Winterson

"There are times when it will go so wrong that
you will barely be alive, and times when you realise that
being barely alive, on your own terms, is better than
living a bloated half-life on someone else`s terms
"

Jeanette Winterson

niedziela, 14 lipca 2013

Col de l'Iseran

Pierwsza przelecz zdobylismy w sportowym stylu, chciało by się powiedzieć na śniadanie. Krzysio, nikomu nie mowiac, rozpoczal szybką ucieczke do gory . Kierownik by nie stracic autorytetu ruszyl w pogon za nim.Rano byla cola wiec jechalo sie dobrze.
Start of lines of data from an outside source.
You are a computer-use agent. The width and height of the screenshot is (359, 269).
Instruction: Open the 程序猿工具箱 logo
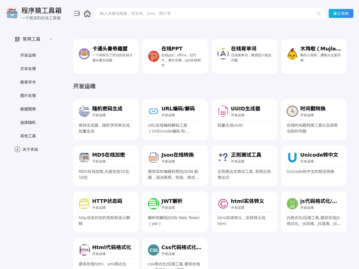pos(12,13)
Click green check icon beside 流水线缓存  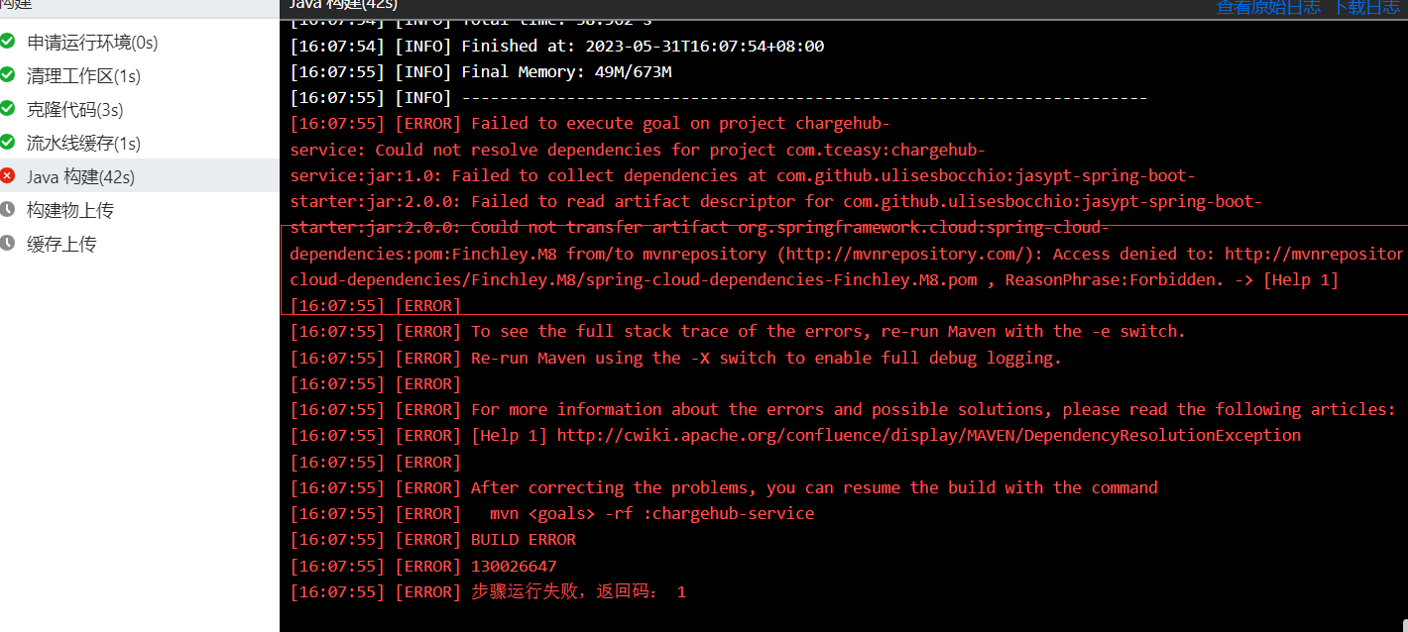coord(7,143)
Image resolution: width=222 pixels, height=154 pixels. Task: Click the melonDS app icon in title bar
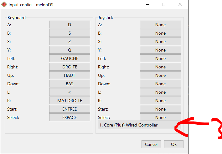tap(4, 5)
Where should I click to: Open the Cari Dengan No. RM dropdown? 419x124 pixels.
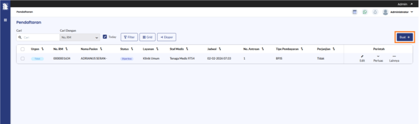(x=80, y=37)
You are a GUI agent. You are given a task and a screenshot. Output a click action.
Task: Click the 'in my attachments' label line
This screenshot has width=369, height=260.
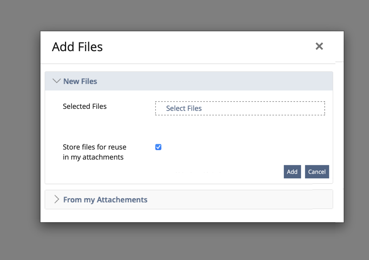point(93,157)
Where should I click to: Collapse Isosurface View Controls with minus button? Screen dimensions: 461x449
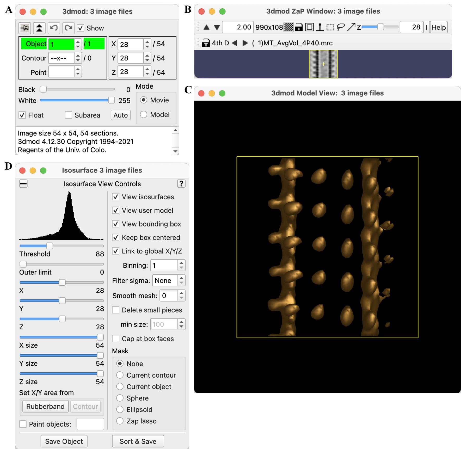(23, 184)
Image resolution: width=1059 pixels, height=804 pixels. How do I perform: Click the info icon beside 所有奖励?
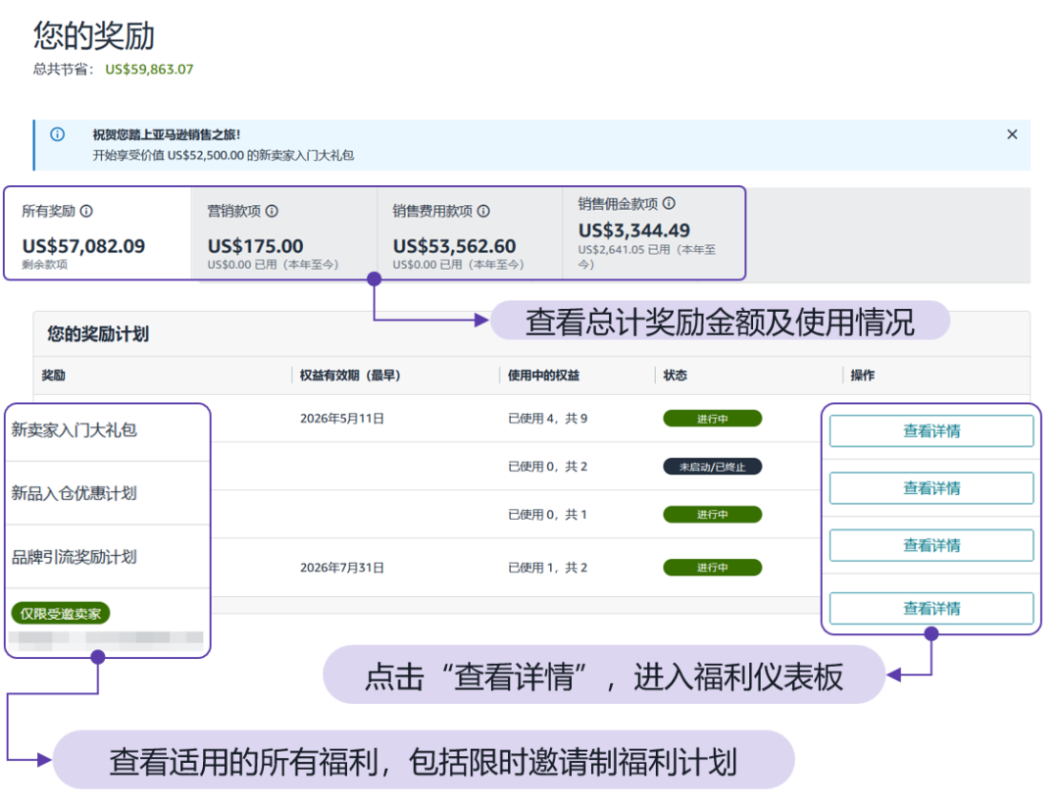86,210
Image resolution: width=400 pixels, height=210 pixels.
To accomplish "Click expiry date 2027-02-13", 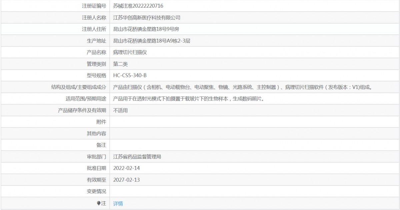I will click(126, 180).
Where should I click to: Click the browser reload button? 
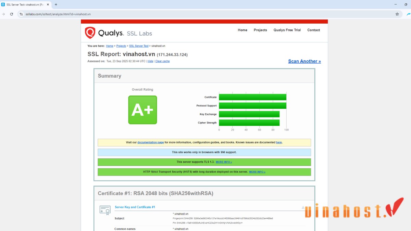11,14
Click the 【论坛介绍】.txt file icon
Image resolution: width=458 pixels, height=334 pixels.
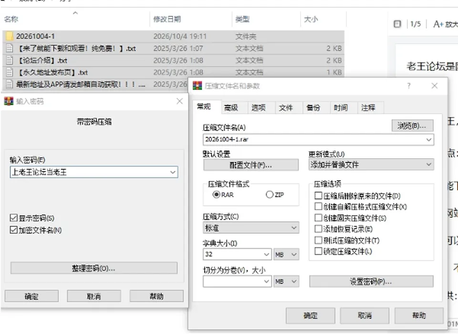[10, 61]
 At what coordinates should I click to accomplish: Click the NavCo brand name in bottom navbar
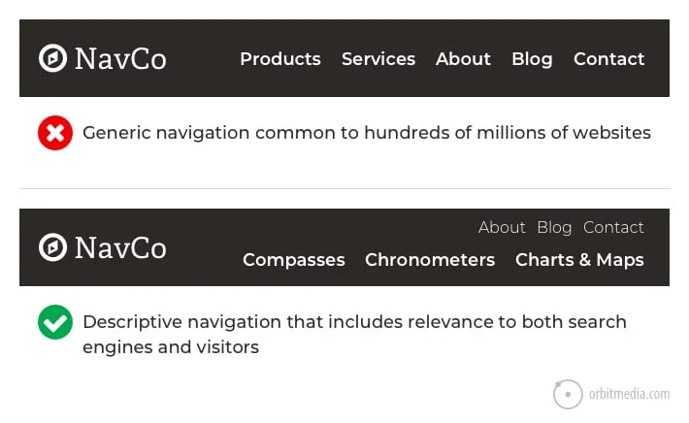click(120, 247)
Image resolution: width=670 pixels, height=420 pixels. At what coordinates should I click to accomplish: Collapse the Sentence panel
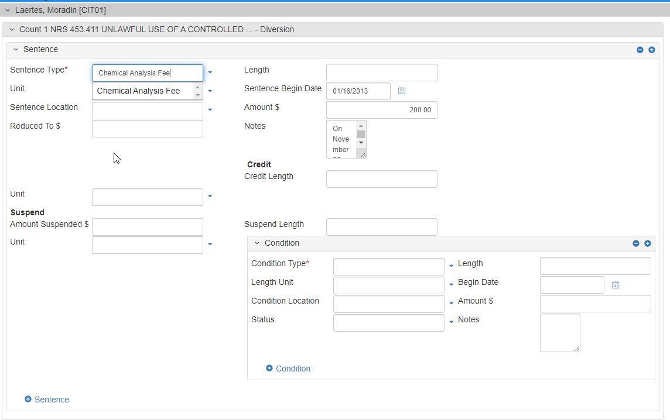pyautogui.click(x=16, y=50)
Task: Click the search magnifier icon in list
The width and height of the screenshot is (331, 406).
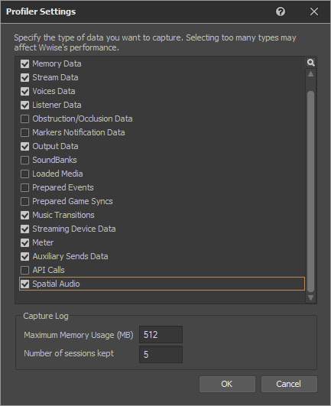Action: coord(311,63)
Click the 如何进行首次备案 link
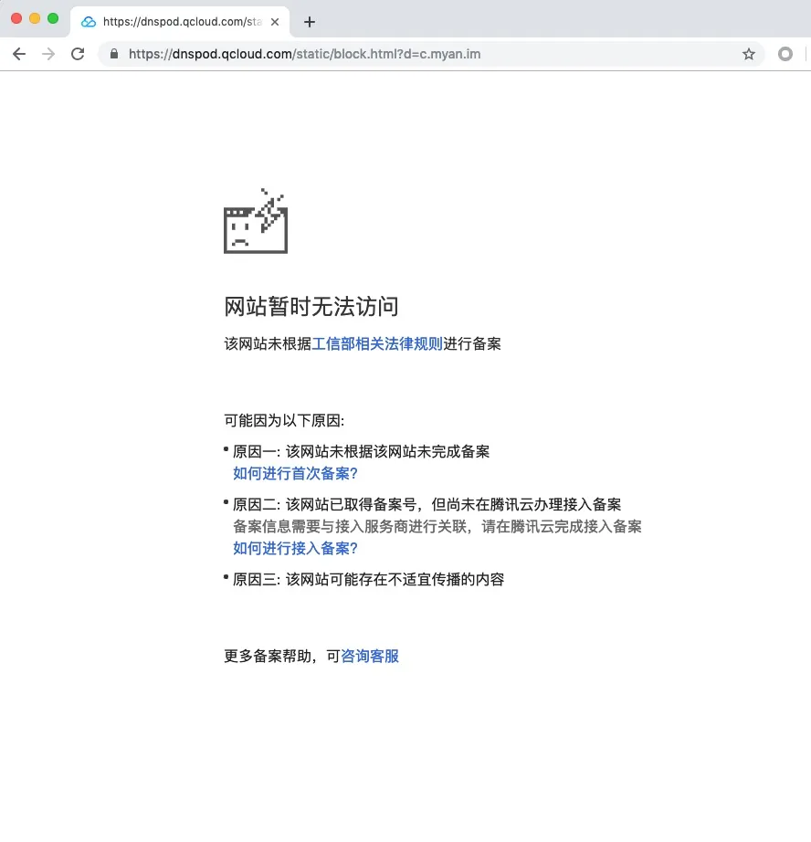 tap(295, 474)
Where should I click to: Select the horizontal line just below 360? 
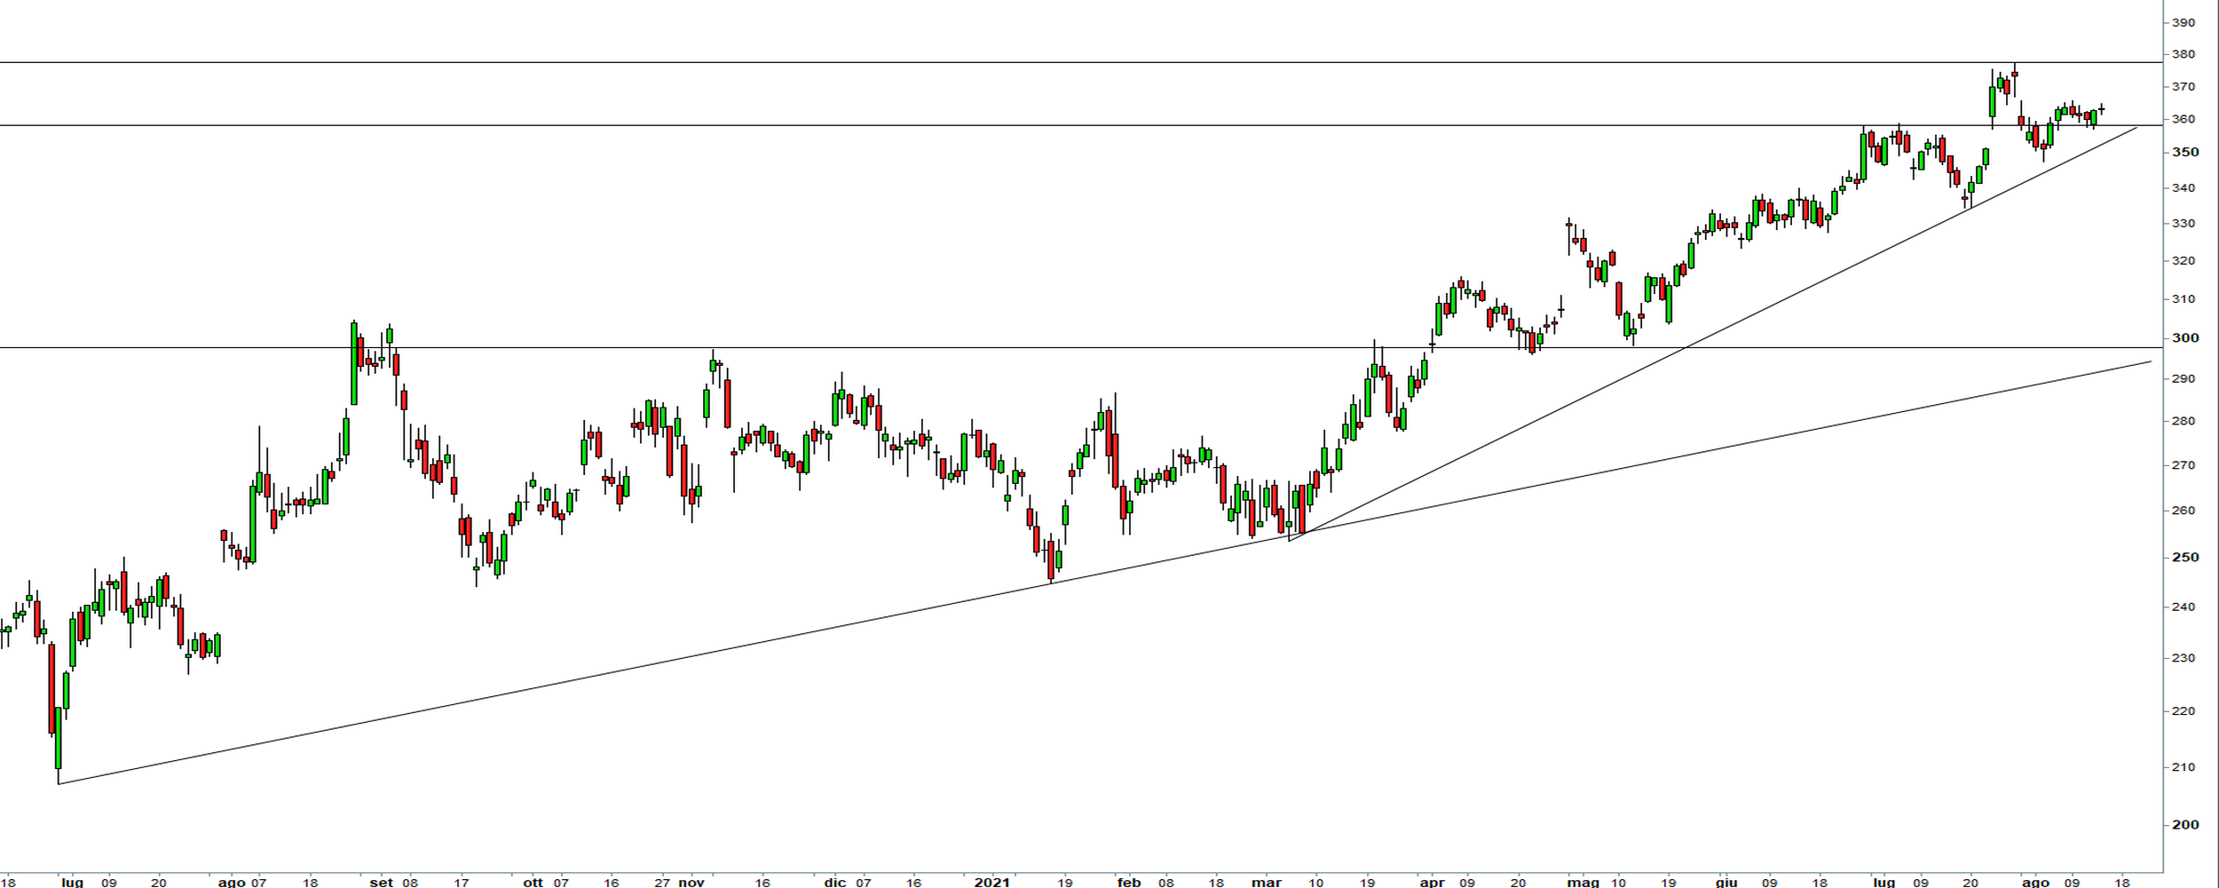[x=888, y=125]
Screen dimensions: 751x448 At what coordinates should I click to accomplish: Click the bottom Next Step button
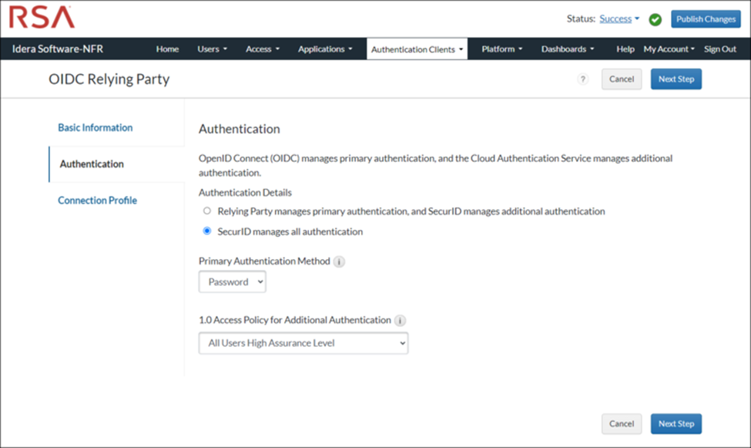click(x=676, y=423)
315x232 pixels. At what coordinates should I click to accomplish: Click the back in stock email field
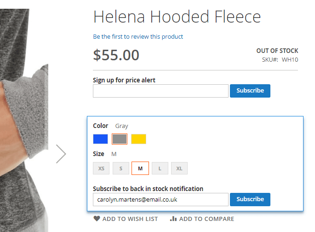coord(160,199)
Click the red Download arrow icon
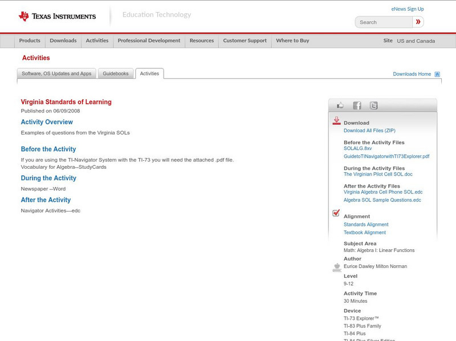456x341 pixels. tap(336, 121)
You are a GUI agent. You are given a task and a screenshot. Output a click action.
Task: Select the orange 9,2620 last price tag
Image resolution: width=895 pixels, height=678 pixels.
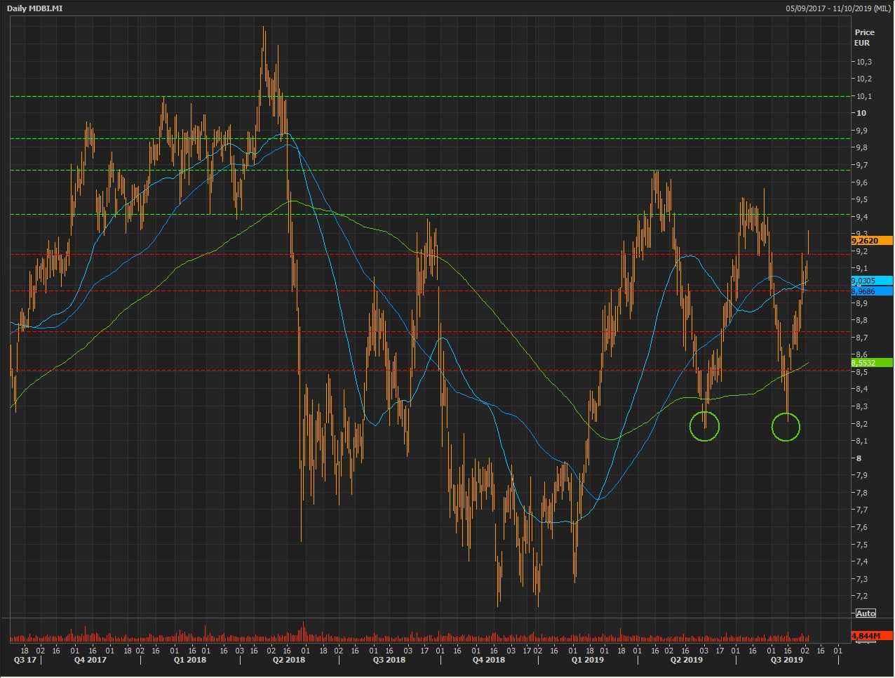pyautogui.click(x=871, y=241)
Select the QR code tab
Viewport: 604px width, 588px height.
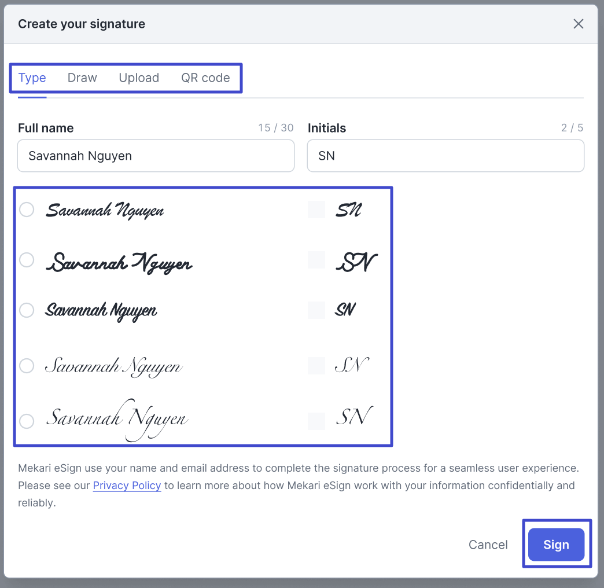pyautogui.click(x=205, y=78)
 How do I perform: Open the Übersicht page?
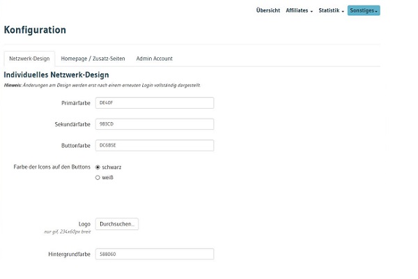(268, 10)
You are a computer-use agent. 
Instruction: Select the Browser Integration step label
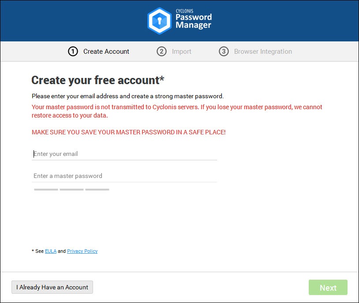coord(263,52)

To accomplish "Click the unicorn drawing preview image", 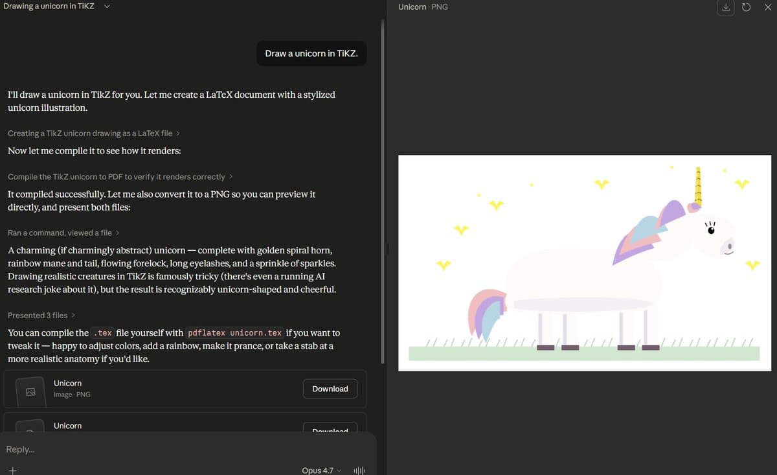I will tap(584, 262).
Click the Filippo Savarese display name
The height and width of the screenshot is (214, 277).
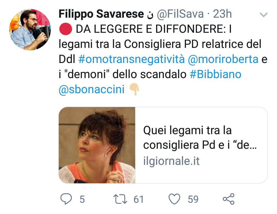[101, 14]
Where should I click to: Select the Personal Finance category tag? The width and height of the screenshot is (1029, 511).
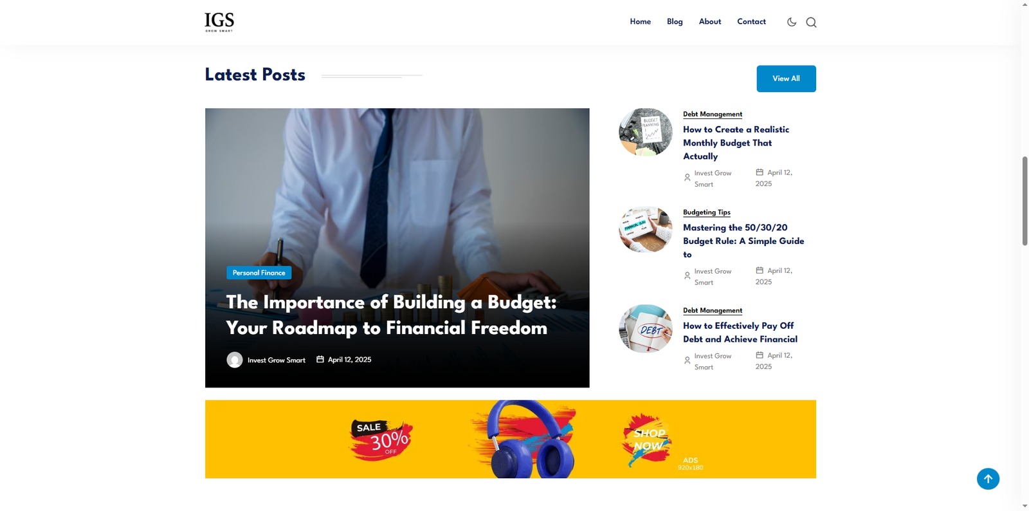click(x=259, y=273)
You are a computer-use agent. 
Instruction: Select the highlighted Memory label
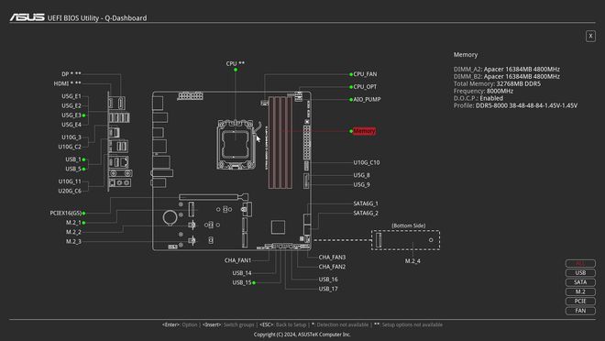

Po drodze minelsmy kilku kolarzy bez bagazu,co zawsze daje satysfakcje. Krzysio dawal ile wlezie, czujac na plecach oddech pozostalych. 2 km przed meta kierownikowi skonczyla sie jednak cola i trzeba bylo oddac laury mlodszemu. Col de l'Iseran to druga pod wzgledem wysokosci przelecz Alp, wznoszaca sie na wysokosc 2770m. Wszyscy mowia, ze w tym roku na szczytach utrzymuje sie sporo sniegu i rzeczywiscie potwierdzamy. Na przeleczy widzielismy nawet kilku narciarzy. Na dole okazalo sie ze pekla mi druga szprycha . Jezus z Hiszpani mawial jednak, ze bez czterech mozna jechac. I tego trzeba sie trzymac! Nocleg mielismy na przeleczy telegrafów. Dystans dnia 110 km.